Redistricting is both legal and constitutional. It occurs after every census. Texas law also permits mid-decade redistricting, something Democrats themselves took advantage of back in the 1990s when they ran the state.

In fact, Democrats are the original architects of racially gerrymandered maps. In 1991, under Governor Ann Richards and Senator Eddie Bernice Johnson, Democrats drew districts specifically engineered to create majority-Black and majority-Hispanic seats—giving them a stranglehold on power.

Those maps were so blatantly rigged that the U.S. Supreme Court eventually struck them down in the landmark Bush v. Vera ruling of 1996.

In that case, the Court declared that Democrats had violated the Equal Protection Clause of the Fourteenth Amendment because race was the dominant factor in how they designed the districts. The ruling was so damaging that it forced Texas to hold thirteen brand-new primary elections in 1996.

So when Democrats like Green cry “racism” today, they’re simply projecting. They built the system, abused it for decades, and now that Republicans are using the same legal framework—minus the racial politics—they can’t stand the outcome.

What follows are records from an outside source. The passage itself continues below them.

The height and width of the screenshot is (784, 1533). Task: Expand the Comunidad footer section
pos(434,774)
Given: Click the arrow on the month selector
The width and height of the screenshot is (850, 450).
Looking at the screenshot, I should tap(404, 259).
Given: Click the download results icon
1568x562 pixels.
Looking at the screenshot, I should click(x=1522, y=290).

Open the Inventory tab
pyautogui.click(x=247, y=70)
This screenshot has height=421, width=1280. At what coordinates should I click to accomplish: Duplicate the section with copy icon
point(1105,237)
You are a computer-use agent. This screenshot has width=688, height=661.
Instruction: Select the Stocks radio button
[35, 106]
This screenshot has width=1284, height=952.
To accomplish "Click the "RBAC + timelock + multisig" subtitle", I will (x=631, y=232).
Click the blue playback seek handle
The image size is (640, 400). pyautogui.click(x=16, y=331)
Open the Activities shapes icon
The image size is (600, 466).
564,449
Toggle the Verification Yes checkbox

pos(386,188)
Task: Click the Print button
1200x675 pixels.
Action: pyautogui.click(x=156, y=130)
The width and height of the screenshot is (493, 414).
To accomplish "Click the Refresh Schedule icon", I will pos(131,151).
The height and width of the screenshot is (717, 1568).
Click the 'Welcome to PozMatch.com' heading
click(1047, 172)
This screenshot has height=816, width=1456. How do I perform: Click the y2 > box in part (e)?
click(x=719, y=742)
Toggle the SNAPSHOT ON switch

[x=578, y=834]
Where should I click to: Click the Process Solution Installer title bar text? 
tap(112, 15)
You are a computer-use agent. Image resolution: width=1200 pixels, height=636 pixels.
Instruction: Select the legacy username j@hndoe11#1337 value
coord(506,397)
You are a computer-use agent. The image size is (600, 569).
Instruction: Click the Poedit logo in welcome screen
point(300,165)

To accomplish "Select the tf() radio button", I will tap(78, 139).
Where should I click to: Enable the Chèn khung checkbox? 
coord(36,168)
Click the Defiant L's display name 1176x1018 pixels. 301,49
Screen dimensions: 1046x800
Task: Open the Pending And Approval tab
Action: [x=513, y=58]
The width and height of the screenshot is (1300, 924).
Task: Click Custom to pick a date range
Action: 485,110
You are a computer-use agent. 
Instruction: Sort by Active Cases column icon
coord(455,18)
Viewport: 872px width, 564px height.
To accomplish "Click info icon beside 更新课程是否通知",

This time around, Texas Republicans designed maps that were based on population balance, not skin color. Senator Joan Huffman, who chaired the redistricting committee, even testified under oath that race was not a factor in the process.

The real issue wasn’t race at all. It was math.

During Joe Biden’s presidency, millions of illegal immigrants flooded into the United States. Many settled in urban areas like Houston, where Green’s district was located. Biden’s administration then instructed the census to count non-citizens when determining congressional representation.

That move distorted the principle of “one person, one vote.” Districts packed with non-citizens gained extra representation, even though those individuals can’t legally cast ballots. As a result, legal American citizens in other districts saw their votes carry less weight.

The latest redistricting corrected that imbalance by ensuring power went back to districts with actual voters. Because Green’s district was heavily padded with non-citizen residents, it was rightfully eliminated.

In short, Republicans played by the rules Democrats once wrote—but this time, without breaking the Constitution. And unlike the Democrats’ gerrymanders of the past, the courts aren’t likely to strike these maps down.

For Al Green, the game is finally over. After nearly two decades of loud speeches, failed legislation, and accusations of racism, his political career has been cut short—not by discrimination, but by fairness.